Paolo Cavara era già stato coregista, con Gualtiero Jacopetti e Franco Prosperi, di Mondo cane e La donna nel mondo, ma con L'occhio selvaggio sente il bisogno di una critica e autocritica di un genere che è estrema propaggine ipocrita e già morta di un approccio "positivistico" alla realtà. Lo fa con i mezzi della finzione, del metacinema che inscena la doppiamente falsa utopia cinica del mondo movie, tramite un personaggio, Paolo (chiaramente basato sulle esperienze dei tre registi citati, in particolare Jacopetti, e interpretato da P. Leroy), lucidamente illuso, consapevole del proprio destino costantemente a rischio, per sé e per gli altri, folle creatore di sensazionalismi in bilico tra fatti e situazioni concrete e manipolazione degli stessi, ambizioso e orgoglioso della propria indipendenza e assoggettato ai voleri dell'industria spettacolare sfruttatrice, cinico apologeta dell'interesse della bugia e della banalità della verità. Nulla può tirarlo indietro, a costo di dover mettere in pericolo anche il proprio operatore (G. Tinti), che a sua volta è anche spettatore sconcertato e schiavo (solo in parte ribelle) di quel che deve vedere e filmare, persino sé stesso (l'incipit nel deserto) e il coinvolgimento diretto di Paolo nei suoi drammi, come nel finale con Barbara (D. Boccardo), l'amante anch'essa critica ma sedotta fatalmente dal fascino di questo regista maledetto e alla fine di statura tragica (come già evidenziato da Roberto Curti e Tommaso La Selva in Sex and Violence, Lindau).
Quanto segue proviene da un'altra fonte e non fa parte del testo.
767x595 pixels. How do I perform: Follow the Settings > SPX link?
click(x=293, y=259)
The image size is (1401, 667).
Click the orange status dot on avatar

Cavara riesce bene a delineare i personaggi, a riflettere e ritrarre un vicolo cieco con la giusta distanza e insieme diretta messa in campo, paradossalmente con i mezzi della finzione di uno pseudo mondo movie e di una morale demistificante e non morbosa, con la collaborazione di Fabio Carpi e Ugo Pirro al soggetto, di Tonino Guerra e Alberto Moravia nella sceneggiatura e nei dialoghi. 8

Sulla colonna sonora

Chiare e non certo eccezionali influenze morriconiane da parte di Gianni Marchetti.